• REQUEST:
Copy the listing below verbatim, line for line, with the pictures left out.

• ITEMS:
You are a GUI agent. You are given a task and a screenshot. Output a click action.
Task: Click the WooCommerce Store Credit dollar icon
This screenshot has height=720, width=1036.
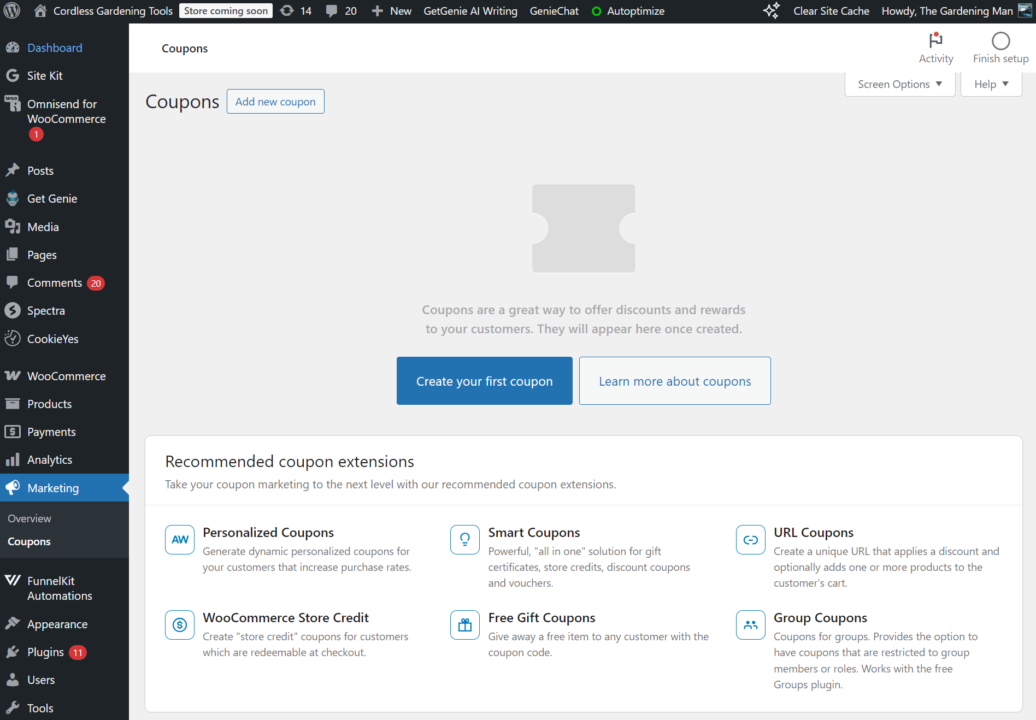pos(180,625)
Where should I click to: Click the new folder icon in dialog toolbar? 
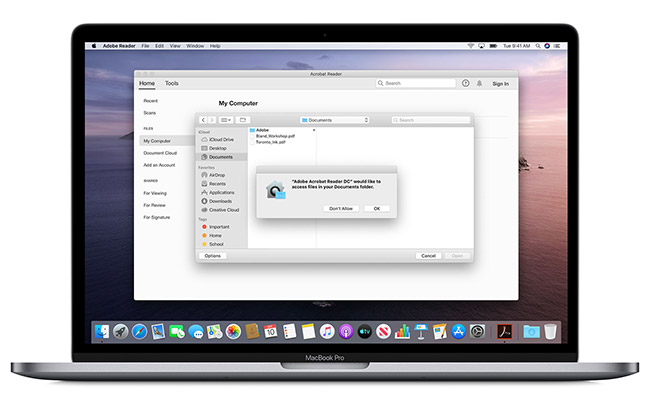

• ANSWER TO THE EXERCISE:
You are a GUI agent. You are given a task and a screenshot. Output a click action.
Task: Click the WooCommerce Store Credit dollar icon
This screenshot has height=720, width=1036.
pos(180,625)
Where should I click to: Click the new folder icon in dialog toolbar? 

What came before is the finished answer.